Buy Long or Sell Short? – Look for clues

2 min read

It may sound obvious but whether you trade the Dow futures, ES futures, Crude oil or Stocks deciding whether to go long or short should be your primary filter. Only when you have a price bias can you then look for trade setups.

In other words at the very least you should be looking at the price action and deciding which way you will NOT trade.

Let me explain with a great market example from today on the DOW mini.

Zoom in on the 1 minute DOW chart

Now what clues did we have to stay clear of any short setups?

1) Active buying at a key level – The dotted red line is yesterdays low, see how in the first few minutes we probed that level several times and found good support both times.

2) $TICK Index – On those low probes towards the prior days low the lowest TICK reading the market could manage was just – 316. What is that telling us? It’s telling us that traders are not panicking on the sell side, they are not hitting stock bids on the NYSE.

3) Overnight Support – The overnight pretty much coincided with the prior days low. Once that’s tagged where is your downside target for any shorts?

 

4) Natural targets above the price – The gap and 12,500 DOW cash were not far away, these will often act as magnets for price. Especially when targets like the overnight low have already been tagged.

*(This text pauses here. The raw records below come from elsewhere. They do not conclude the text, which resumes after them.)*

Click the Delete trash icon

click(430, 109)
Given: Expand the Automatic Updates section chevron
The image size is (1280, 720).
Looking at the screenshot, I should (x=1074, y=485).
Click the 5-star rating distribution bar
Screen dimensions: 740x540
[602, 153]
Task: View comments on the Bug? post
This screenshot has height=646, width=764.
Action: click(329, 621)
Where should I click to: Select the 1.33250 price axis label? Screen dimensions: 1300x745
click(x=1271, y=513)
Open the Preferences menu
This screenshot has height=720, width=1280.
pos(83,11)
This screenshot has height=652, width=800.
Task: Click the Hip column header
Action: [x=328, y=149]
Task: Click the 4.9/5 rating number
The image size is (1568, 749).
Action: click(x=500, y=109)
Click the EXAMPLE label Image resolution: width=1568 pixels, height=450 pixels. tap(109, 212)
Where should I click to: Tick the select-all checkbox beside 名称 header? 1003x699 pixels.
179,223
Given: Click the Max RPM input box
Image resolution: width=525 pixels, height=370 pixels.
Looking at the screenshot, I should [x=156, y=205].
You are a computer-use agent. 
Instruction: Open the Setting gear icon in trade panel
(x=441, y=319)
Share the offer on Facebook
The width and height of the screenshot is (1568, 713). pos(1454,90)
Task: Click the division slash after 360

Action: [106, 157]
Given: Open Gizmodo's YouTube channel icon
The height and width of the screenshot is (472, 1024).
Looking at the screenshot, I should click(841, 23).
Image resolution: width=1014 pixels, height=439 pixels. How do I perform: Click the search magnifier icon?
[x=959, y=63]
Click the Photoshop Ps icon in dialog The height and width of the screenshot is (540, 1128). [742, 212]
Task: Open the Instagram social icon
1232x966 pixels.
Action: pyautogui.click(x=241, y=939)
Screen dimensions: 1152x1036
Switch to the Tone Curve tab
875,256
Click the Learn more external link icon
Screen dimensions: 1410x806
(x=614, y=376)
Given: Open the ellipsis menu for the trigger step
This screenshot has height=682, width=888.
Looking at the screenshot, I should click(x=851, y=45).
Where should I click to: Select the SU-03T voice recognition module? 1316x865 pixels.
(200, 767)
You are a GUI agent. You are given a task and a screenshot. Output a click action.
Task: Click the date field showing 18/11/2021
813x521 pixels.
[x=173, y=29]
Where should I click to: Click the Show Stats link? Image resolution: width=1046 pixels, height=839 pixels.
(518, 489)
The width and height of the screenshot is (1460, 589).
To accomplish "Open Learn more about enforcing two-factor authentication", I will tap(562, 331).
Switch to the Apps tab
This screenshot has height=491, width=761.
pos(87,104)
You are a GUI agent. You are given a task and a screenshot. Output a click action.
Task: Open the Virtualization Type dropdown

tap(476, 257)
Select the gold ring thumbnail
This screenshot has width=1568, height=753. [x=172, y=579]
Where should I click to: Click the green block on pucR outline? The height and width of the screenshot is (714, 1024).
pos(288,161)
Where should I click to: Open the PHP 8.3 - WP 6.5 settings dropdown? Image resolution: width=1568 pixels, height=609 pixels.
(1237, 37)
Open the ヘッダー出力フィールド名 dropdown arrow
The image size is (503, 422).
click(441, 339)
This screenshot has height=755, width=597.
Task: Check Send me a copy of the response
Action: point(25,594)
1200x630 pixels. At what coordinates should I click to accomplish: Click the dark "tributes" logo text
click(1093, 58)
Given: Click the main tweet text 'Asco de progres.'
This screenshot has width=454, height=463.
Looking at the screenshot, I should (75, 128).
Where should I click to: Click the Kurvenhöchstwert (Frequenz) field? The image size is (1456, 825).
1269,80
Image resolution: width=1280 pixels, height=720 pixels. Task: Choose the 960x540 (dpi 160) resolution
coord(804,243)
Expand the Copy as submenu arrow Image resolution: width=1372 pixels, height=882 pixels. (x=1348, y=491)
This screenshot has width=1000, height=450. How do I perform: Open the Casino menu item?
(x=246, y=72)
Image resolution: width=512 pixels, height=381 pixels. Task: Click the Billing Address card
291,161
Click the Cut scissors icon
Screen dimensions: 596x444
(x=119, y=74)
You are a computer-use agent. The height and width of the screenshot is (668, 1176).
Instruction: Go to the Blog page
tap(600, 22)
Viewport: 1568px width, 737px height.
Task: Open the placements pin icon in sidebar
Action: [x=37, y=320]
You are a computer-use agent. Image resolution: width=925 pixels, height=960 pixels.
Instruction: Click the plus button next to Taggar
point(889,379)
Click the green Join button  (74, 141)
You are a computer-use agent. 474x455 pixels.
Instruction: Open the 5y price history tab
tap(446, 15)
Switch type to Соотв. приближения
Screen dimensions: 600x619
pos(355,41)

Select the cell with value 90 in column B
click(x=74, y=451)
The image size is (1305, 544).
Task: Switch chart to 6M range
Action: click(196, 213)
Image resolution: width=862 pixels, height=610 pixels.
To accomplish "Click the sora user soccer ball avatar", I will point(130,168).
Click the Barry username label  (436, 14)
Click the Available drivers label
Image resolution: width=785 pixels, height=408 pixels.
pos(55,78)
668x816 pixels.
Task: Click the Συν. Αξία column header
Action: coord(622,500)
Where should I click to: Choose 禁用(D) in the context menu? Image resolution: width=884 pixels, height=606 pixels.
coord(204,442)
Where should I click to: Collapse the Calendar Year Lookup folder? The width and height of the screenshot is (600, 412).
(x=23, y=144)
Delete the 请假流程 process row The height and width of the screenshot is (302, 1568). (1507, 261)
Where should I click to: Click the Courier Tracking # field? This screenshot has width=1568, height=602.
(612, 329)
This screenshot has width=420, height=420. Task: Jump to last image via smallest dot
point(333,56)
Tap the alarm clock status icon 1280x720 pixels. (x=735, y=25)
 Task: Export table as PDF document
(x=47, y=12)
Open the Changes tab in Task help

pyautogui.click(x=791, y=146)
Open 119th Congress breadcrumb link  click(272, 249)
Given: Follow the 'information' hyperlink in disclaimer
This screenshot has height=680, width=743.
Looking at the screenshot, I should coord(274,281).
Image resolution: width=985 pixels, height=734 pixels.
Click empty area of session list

5) Price action – Big clue here for short term day traders and scalpers. See how the price responds to drives higher. We get flagging patterns, indicating a pause in buying that is stalling the price rather than an influx of selling. This is matched on the TICKs, again showing us that traders are not hitting bids on the NYSE. All really useful information to keep us on the long side or at the very least steering clear of short side trades.

 

Successful daytrading is about reading the clues the market is presenting to you and aligning yourself with the momentum. Once you have the bias then your trading setups and tape reading come into play.

That’s not to say of course that a quick short scalp setup is not possible at some point, every trend comes to an end………BUT it would be a completely different setup! You are then looking for indication that the buying has dried up. An exhaustion through a key level on extreme ticks with a tape stall for example. Trying to grab a few ticks from the overshoot. Or a double top after a deeper pullback.

You would not be shorting pullbacks or flags with that strength staring you in the face!